SELECTED TEXT
* * *
Capisce? I guess not. I am really not trying to piss anyone off, I just don't understand how if I stop fishing at my limit, and the next guy that fishes that "square mile" of gulf doesn't catch anything, how do I know that "I" didn't catch the last fish there? I apologize if I am not reading correctly, as I missed the "few other spots" in the original, but when you say you pick up 1 or 2 per drift, then move a little, but call a spot a sq mile, it doesn't sound like the fish are that concentrated that a guy could sit and "fish out" a "spot" like he could snapper fishing on a car body or something. Just trying to understand, by the way, beautiful fish.


----------



## CATCH-ALL (Oct 6, 2009)
* * *
WRITTEN EXERCISE 1
Rewrite the fishing post from "Capisce? I guess" up to and including "way, beautiful fish.", replacing "snapper" with "grouper".
* * *
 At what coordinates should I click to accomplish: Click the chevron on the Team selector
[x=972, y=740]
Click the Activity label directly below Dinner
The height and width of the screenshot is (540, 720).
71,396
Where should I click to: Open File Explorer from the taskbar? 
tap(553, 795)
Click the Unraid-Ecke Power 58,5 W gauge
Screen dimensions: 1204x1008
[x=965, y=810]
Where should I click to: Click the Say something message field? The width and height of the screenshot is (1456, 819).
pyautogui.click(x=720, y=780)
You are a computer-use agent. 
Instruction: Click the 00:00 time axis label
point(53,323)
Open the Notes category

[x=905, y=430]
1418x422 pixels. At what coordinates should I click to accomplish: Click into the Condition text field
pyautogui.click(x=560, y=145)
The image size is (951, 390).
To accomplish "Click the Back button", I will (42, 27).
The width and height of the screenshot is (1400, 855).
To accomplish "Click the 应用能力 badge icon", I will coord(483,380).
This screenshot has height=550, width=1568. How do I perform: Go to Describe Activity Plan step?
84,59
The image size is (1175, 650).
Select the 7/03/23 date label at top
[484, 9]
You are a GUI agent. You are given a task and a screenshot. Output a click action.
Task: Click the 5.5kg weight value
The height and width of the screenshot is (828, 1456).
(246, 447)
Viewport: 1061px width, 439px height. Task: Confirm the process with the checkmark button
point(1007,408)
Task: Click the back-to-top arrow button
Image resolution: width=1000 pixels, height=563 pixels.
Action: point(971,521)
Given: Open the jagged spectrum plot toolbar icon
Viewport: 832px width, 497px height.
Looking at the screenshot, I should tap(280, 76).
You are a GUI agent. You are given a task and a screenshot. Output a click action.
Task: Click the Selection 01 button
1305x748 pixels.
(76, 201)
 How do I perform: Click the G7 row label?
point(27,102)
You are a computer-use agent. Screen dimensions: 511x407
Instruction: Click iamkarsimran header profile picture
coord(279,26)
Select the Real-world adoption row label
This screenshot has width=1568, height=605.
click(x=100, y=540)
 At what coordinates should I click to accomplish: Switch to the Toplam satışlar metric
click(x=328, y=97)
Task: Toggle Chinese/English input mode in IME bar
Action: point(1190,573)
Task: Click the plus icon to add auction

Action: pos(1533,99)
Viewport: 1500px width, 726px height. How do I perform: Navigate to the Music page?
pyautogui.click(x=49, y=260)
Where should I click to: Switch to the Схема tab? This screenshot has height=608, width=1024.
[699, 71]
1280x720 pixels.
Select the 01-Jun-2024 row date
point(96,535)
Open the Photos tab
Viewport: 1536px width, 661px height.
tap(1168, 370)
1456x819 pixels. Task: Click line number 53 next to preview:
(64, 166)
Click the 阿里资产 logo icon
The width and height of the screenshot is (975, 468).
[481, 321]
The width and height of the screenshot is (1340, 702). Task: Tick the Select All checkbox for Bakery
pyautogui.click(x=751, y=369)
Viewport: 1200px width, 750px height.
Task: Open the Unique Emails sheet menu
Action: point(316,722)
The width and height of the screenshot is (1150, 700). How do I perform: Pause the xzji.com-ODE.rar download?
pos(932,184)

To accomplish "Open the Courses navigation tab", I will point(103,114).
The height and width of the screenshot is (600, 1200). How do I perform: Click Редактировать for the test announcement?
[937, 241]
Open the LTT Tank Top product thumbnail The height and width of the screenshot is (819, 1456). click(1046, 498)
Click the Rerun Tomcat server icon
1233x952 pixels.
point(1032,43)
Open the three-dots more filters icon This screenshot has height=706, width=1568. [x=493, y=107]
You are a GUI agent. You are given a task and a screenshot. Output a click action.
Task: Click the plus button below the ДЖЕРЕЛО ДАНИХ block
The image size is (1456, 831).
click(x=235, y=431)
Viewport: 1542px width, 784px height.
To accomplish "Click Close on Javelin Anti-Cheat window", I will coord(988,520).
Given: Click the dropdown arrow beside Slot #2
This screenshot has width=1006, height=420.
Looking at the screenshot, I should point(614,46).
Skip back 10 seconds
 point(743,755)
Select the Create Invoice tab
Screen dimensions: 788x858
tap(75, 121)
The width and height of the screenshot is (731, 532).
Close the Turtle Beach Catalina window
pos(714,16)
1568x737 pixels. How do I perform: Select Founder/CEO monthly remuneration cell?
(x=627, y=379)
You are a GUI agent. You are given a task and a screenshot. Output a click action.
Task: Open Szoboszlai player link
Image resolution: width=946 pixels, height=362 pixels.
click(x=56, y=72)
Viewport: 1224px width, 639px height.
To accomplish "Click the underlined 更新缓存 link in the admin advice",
* * *
WRITTEN EXERCISE 2
Repeat the rows word for word, from the first row up to and including the line with "[x=905, y=430]".

TASK ANSWER 1
Capisce? I guess not. I am really not trying to piss anyone off, I just don't understand how if I stop fishing at my limit, and the next guy that fishes that "square mile" of gulf doesn't catch anything, how do I know that "I" didn't catch the last fish there? I apologize if I am not reading correctly, as I missed the "few other spots" in the original, but when you say you pick up 1 or 2 per drift, then move a little, but call a spot a sq mile, it doesn't sound like the fish are that concentrated that a guy could sit and "fish out" a "spot" like he could grouper fishing on a car body or something. Just trying to understand, by the way, beautiful fish.

TASK ANSWER 2
 At what coordinates should I click to accomplish: Click the chevron on the Team selector
[x=972, y=740]
Click the Activity label directly below Dinner
The height and width of the screenshot is (540, 720).
71,396
Where should I click to: Open File Explorer from the taskbar? 
tap(553, 795)
Click the Unraid-Ecke Power 58,5 W gauge
Screen dimensions: 1204x1008
[x=965, y=810]
Where should I click to: Click the Say something message field? The width and height of the screenshot is (1456, 819).
pyautogui.click(x=720, y=780)
You are a computer-use agent. 
Instruction: Click the 00:00 time axis label
point(53,323)
Open the Notes category

[x=905, y=430]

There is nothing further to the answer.